Epidemiology of COVID-19 in Tshwane District, South Africa, March–June 2020: A cross-sectional study

  • Vaccine preventable diseases
Export to CSV
On 30th January 2020 the World Health Organization declared the coronavirus disease 2019 (COVID-19), a novel respiratory disease first identified in Wuhan China, a Public Health Emergency of International Concern. South Africa (SA) reported its first COVID-19 case on 5 March 2020. Gauteng Province, the economic hub of SA, soon became the COVID-19 epicentre and Tshwane District among the areas with high transmission. We describe the epidemiology of COVID-19 cases in Tshwane from March to June 2020 and determine factors associated with hospitalisation and mortality.

COVID-19 cases confirmed at public and private public health laboratories in South Africa were reported to the National Institute for Communicable Diseases (NICD). The NICD sent consolidated
surveillance reports to provincial health offices to disseminate to the districts. We analysed surveillance data of laboratory-confirmed COVID-19 cases reported during March–June 2020. Data were analysed using descriptive statistics and a multivariable logistic regression model was used to determine factors associated with hospitalisation and mortality.

During March–June 2020, 5,020 laboratory-confirmed COVID-19 cases were reported in Tshwane.
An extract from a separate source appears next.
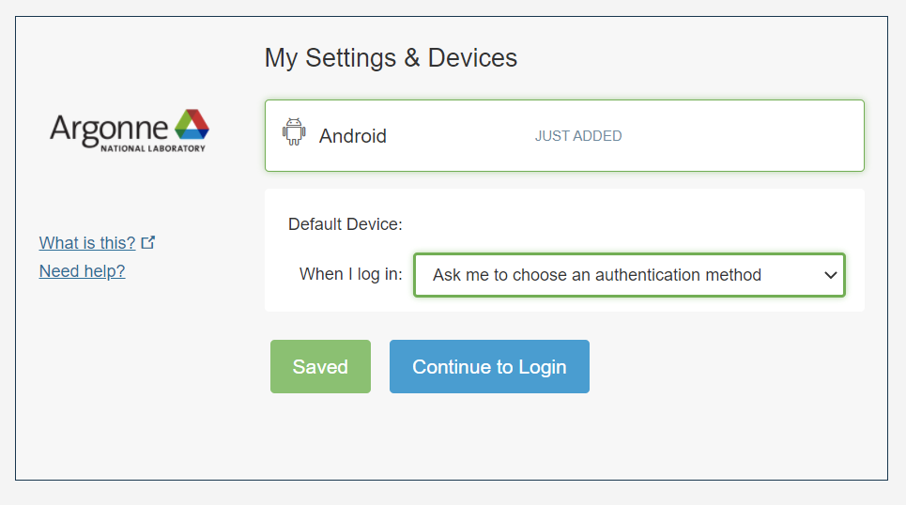Open the Need help? link

point(82,271)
The mean age of cases was 39.7 years (standard deviation 16.1) and 56.7% were female (n=2,846/5,020). Hospitalisation occurred in 4.9% (n=246/5,020) of cases and 2% of cases died (n=103/5,020). Factors associated with hospitalisation included age >60 years (adjusted odds ratio {aOR} 18.70, 95% CI:11.83–29.55, p<0.001), male gender (aOR:1.38, CI:1.10–1.87, p=0.035); and having a pre-existing comorbidity (aOR:2.89, 95% CI:2.09–3.93, p<0.001). Risk factors for mortality were age >60 years (aOR: 47.13, 95% CI:18.33–121.20, p<0.001), male sex (aOR:1.72, 95% Cl:1.10–2.71, p=0.020), and having a pre-existing comorbidity (aOR:5.58, 95% CI:3.52–8.85, p<0.001).

COVID-19 affected people of all ages in Tshwane and was less severe among younger cases. Age, gender and pre-existing comorbidities were risk factors for both hospitalisation and mortality. Individuals with these characteristics should be prioritized for management of COVID-19 infections and vaccination.